Equities Investors Gain N6.3Trn as NGX Hits ‘Overbought’
Equities investors in the Nigerian stock market saw its largest weekly gain of about N6.3 trillion amidst a sustained rally. This local exchange peaked ahead of the earnings festival for the financial year 2023. Bargain hunting has been strong despite economic conditions.
In an update, stock market analysts at Cowry Asset Limited stated that the All-share index’s current movement pattern indicates that the market is persistently in the overbought region according to the relative strength index (RSI).
The Investment noted that stock valuations and prices have significantly exceeded intrinsic values. This signals a potential, imminent pullback, suggesting the market requires a correction in the short term”, Cowry Asset Limited told investors in its market update.
MarketForces Africa reported that the continuous buying interest lifted key performance indicators to all-time highs with an expectation that there will be a pullback as NGX hits the overbought region.
The local exchange has been breaking new ground consistently following improved investors’ sentiments despite weak macroeconomic indicators. The market is currently moving in stark contrast to economic dictate amidst the ongoing re-rating of listed companies’ stocks.
Data from the Exchange showed that the market index or all share index recorded a substantial 13.84% week-on-week gain, closing at 94,538.12 points. Stockbrokers are predicting that the local bourse will also break the next resistance level as companies are expected to release Q4 earnings results.
This remarkable surge was underpinned by continued funds inflow, reflecting portfolio repositioning in response to recent macroeconomic data indicating nearly a three-decade high in consumer price inflation, Cowry Asset Limited told investors in a note.
Stockbrokers explained that despite below-average traded volumes, several tickers reached new 52-week highs. As a result, the year-to-date return strengthened to 26.43%, up from 11.06% the previous week.
The sectoral performance came strong as indices closed in the green except for the banking index which retreated by 0.12% week-on-week.

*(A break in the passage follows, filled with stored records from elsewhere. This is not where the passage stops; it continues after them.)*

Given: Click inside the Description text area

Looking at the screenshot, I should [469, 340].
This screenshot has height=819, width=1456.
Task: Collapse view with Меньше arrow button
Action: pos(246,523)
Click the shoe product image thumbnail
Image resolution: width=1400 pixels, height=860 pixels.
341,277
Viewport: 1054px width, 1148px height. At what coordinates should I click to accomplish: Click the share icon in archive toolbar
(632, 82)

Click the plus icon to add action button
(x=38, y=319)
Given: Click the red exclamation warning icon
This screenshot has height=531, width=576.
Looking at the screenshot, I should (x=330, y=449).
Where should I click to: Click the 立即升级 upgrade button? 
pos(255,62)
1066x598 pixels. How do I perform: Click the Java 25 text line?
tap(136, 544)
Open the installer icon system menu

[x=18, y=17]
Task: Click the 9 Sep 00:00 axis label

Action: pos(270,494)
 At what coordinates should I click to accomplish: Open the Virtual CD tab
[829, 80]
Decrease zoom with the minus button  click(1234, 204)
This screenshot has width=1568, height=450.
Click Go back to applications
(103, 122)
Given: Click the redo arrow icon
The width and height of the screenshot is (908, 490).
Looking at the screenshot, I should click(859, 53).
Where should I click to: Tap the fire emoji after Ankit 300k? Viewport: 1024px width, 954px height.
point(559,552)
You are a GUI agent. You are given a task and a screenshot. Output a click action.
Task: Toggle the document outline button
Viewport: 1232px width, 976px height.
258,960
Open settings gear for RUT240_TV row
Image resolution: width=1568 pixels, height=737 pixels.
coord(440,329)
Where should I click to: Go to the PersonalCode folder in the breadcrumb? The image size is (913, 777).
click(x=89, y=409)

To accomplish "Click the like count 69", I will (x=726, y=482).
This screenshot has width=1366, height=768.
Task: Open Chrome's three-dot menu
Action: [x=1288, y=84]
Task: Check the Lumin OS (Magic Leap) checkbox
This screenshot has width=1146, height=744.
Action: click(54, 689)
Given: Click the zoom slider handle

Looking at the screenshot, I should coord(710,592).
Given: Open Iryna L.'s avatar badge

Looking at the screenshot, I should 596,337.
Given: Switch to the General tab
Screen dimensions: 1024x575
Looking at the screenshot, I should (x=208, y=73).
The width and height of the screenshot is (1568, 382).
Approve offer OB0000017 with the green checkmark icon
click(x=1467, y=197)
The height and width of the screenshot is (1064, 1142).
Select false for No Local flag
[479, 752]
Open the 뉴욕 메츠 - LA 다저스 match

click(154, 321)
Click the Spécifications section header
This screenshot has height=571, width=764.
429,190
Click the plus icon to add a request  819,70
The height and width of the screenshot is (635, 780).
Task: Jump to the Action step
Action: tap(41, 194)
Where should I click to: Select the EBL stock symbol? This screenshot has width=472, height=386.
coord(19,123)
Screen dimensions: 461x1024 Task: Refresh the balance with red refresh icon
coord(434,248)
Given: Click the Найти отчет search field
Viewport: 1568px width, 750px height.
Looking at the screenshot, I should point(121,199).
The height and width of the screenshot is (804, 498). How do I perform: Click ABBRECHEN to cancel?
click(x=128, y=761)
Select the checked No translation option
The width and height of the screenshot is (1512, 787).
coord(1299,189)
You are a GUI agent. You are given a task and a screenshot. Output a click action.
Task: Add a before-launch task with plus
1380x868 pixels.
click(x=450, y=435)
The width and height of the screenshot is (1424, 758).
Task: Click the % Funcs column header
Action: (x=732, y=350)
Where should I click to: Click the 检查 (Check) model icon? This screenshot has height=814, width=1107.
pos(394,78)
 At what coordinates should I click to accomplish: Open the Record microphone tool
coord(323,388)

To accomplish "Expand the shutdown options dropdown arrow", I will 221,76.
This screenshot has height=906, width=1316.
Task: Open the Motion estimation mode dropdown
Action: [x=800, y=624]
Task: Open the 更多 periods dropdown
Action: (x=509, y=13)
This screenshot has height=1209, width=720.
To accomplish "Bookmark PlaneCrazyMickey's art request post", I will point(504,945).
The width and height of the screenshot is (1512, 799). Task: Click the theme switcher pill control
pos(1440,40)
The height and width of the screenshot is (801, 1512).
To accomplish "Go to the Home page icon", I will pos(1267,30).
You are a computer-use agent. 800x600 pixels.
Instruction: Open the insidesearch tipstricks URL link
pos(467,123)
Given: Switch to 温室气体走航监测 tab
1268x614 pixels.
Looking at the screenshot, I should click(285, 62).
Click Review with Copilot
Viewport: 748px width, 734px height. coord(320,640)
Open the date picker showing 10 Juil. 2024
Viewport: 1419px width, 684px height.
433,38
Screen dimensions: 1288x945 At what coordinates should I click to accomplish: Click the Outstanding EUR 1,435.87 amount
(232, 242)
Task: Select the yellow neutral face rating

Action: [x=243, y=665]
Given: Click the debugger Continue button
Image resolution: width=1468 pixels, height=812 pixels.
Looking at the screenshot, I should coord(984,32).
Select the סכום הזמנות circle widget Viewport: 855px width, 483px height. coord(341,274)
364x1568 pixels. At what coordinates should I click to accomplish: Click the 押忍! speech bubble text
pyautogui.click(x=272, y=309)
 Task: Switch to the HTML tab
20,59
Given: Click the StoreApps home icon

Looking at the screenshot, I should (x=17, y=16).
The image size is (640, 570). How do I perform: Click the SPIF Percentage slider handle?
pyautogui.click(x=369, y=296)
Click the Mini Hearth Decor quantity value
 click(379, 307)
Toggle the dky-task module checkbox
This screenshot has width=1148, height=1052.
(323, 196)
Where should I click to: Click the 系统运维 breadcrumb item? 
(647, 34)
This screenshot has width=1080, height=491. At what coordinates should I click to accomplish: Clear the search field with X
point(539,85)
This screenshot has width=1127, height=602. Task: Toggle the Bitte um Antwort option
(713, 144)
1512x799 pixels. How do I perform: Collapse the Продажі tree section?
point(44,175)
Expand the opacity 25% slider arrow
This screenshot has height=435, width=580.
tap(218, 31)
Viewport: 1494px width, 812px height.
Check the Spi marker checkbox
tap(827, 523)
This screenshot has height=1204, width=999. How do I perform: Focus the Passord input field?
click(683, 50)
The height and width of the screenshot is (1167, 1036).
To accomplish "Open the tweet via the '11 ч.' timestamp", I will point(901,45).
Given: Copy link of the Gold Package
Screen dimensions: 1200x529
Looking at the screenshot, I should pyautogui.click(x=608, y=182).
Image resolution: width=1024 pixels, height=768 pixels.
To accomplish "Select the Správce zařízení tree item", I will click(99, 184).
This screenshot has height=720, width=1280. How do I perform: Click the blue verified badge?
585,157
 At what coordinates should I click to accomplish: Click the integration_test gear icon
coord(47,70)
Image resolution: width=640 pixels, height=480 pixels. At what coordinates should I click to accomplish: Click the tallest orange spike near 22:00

The decline was attributed to negative price movement registered by FBNH, GTCO, and STANBIC.
In contrast, the Industrial index outperformed, gaining 46.88% week-on-week, driven by price increases and buy interest in DANGCEM, BUACEM, and LAFARGE. The Insurance, Oil & Gas, and Consumer Goods Indexes closed the week on a bullish note, rising by 14.94%, 8.82%, and 8.18%, respectively, according to stockbrokers market update.
Market analysts explained that the surge in these indices was propelled by positive price movements in NEM, HONYFLOUR, MAYBAKER, ETERNA, and SEPLAT. Despite the market’s positive performance, participation levels weakened compared to the previous week, Cowry Asset Limited stated in its market update.
Details obtained from the Nigerian Exchange showed that total traded volume declined by 9.44% to 5.18 billion units, while the number of trades dipped by 1.31% to 79,012 deals. Value traded on the exchange was down by 12.42% to N77.80 billion.
Top-performing stocks at the week’s close included The Initiates (60%), DANGCEM (54%), HONYFLOUR (51%), MAYBAKER (51%), and BUACEM (46%). ROYALEX, MORISON, IKEJAHOTEL, FBNH, and GTCO faced declines in their share prices, shedding 22%, 17%, 11%, 5%, and 5%, respectively. Nigeria Eurobond Slumps after CBN Resumes OMO Auction
“The All-share index current movement pattern indicates that the market is persistently in the overbought region according to the RSI, with stock valuations and prices significantly exceeding intrinsic values. This signals a potential, imminent pullback, suggesting the market requires a correction in the short term”, Cowry Asset Limited told investors in its market update.
Overall, equities market capitalisation advanced by N6.29 trillion in 5 days to N51.74 trillion.